Recipe by BumblingB's
Very easy to throw together! We used to travel around the country in a beat up old motorhome, and this was a good dinner for us, as it doesn't take much kitchen space or much cleanup. It's from Secrets of Fat-Free Cooking, but I hate nonfat cheddar cheese and use lowfat instead. The original recipe called for 1 1/2 teaspoons of mustard, but we thought that was totally overpowering, and cut it way back. This one certainly leaves room for some playing around-you could change the vegetable or add your favorite herbs or spices, but we eat it just the way it is. Hope you enjoy!
Top Review by m003942
I keep trying and can't get it as good as the first time... the second time I made it, I used 10oz of fresh raw broccoli. Big mistake. It ended up VERY starchy and way too much broccoli (10oz steamed includes a lot of water). Made it again today with steamed broccoli florets and it's still a lot starchier than the first time - I don't know if this is the difference between rabe and florets... it was also too wet. Next time I'll make the broccoli early so the water has a chance to seep out. This time I also skipped the crust... I put 1/4 cup of low fat cheese in the bottom and then spooned the mixture on top (if you pour it, all of the cheese goes to the edge). I was counting on the cheese to keep it from sticking - that didn't work - but I felt I could taste the cheese more than when I sprinkled it on top... maybe my imagination. Next time I'll use pam too... I didn't miss the crust - just wish it were a little less starchy overall.

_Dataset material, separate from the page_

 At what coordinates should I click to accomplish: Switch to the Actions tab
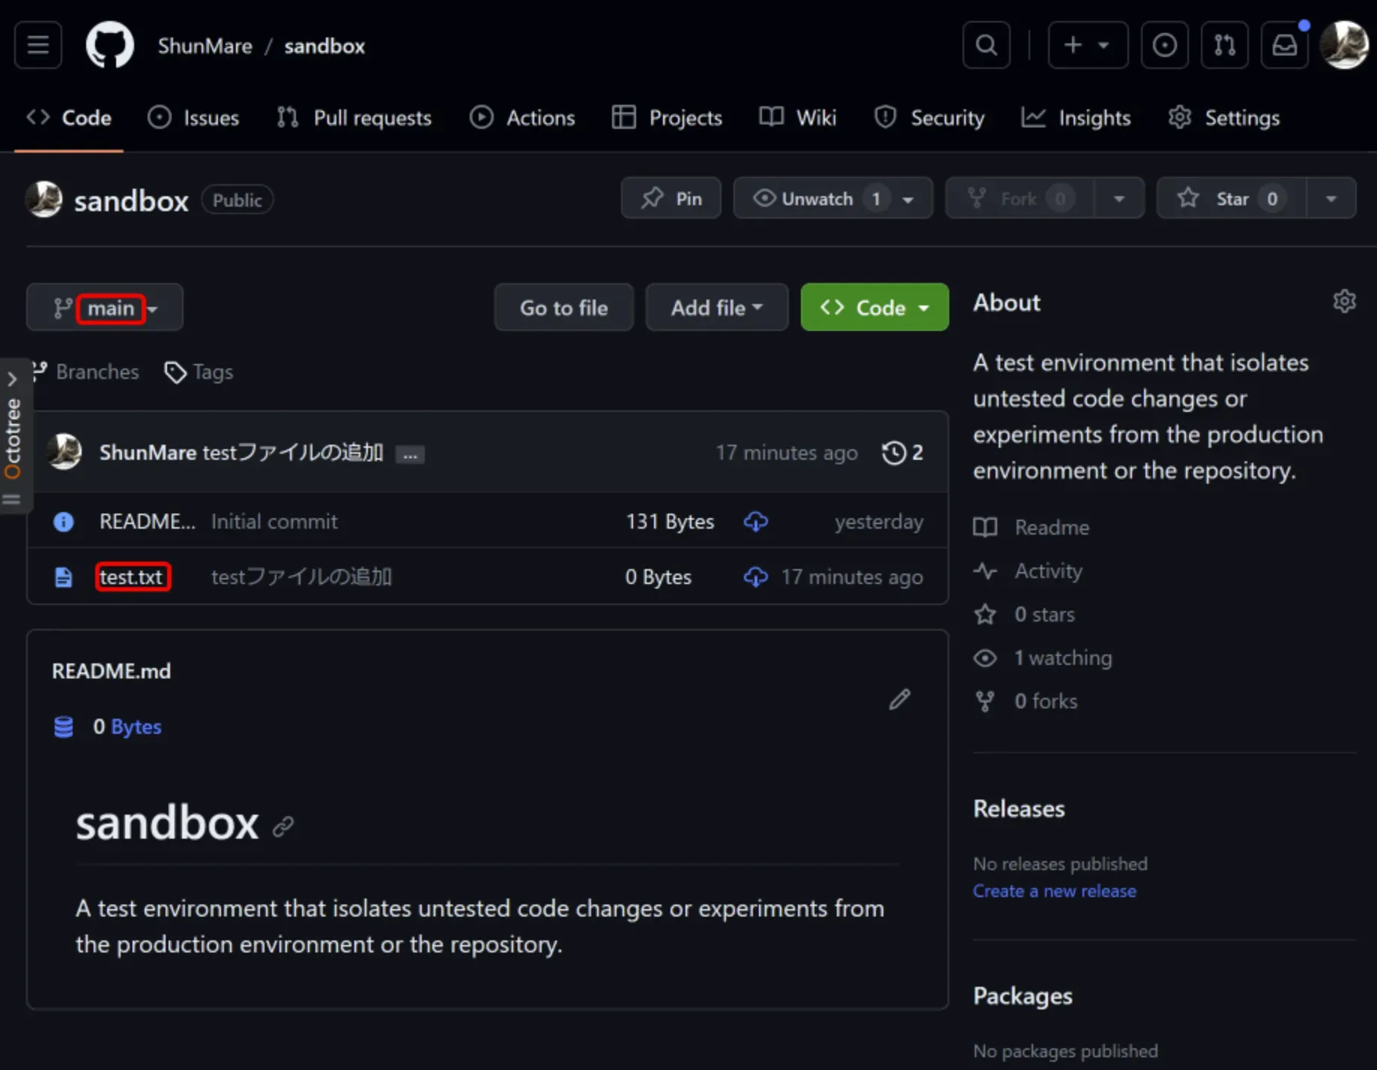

- 1 (10 ounce) package frozen chopped broccoli, thawed and squeezed dry
- 1 cup low-fat cheddar cheese, shredded
- 1 cup fat-free cottage cheese
- 1 cup egg white
- 1⁄4 cup onion, finely chopped
- 1⁄2 teaspoon Dijon mustard
- 1⁄8 teaspoon black pepper
- 2 medium potatoes, scrubbed
Directions See How It's Made
- Combine all of the ingredients except for the potatoes in a large bowl, and stir to mix well. Set aside.
- Coat a 9 inch deep-dish pie pan with cooking spray.
- Slice the potatoes 1/4 inch thick, and arrange the slices over the bottom and sides of the pan to form a crust.
- Pour the broccoli mixture over the crust.
- Bake at 375 for about 45 minutes, or until the top is golden brown and a sharp knife inserted in the middle of the quiche comes out clean. Let sit for 5 minutes before serving.